When children age out of foster care, they often get kicked out onto the street because the foster family no longer receives state funding after a child graduates from high school and turns 18, Molnar says.

“We need to start implementing transitional living homes,” she says, “where we can be able to teach them fundamental things to live, like how to process a checking account or just be a functioning adult with life skills needed to succeed.”

“On top of that, I think that as the church, we need to really start opening up the doors for them to know Christ … because without Christ, transformation can’t take place.”

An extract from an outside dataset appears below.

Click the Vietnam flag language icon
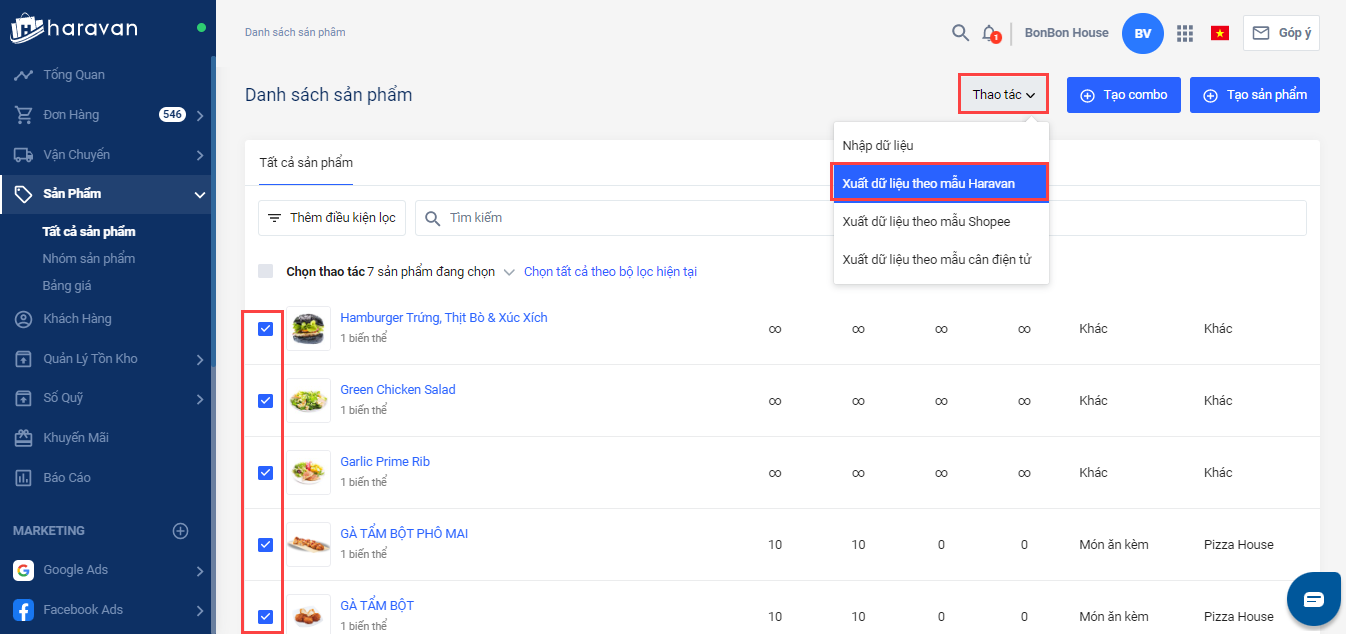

After college, Molnar wants to open a residential home for foster children who have aged out of the system. Most transitional living homes allow people to stay only a year to a year and a half. But she wants to give people as much time as they need to transition into adulthood, without a limit.

“I think kicking them out at a year and a half, even though they are not ready, is not going to help them because they’re just going to fall right back on their face,” Molnar says.

Molnar has already been an advocate for foster youth. While living in Virginia, for example, she lobbied the state Legislature to support a bill for foster youth to transfer from a community college to a four-year university while continuing to pay the community college tuition rates.

Molnar eventually led her mother to the Christian faith and has regular contact with her. Despite the trauma that she went through, Molnar tries to live by the scripture verse Genesis 50:20, which says “You intended to harm me, but God intended it for good to accomplish what is now being done, the saving of many lives.”

Reflecting on this scripture, Molnar shares her story as a testimony to serve and help those who go through similar issues that she once faced.

“The way my mindset is for these youth, is that I’m in it for life, until the day I die,” she says. “That means I’m there for them if they need a safe place or need help … I’m basically their support for the rest of their life.”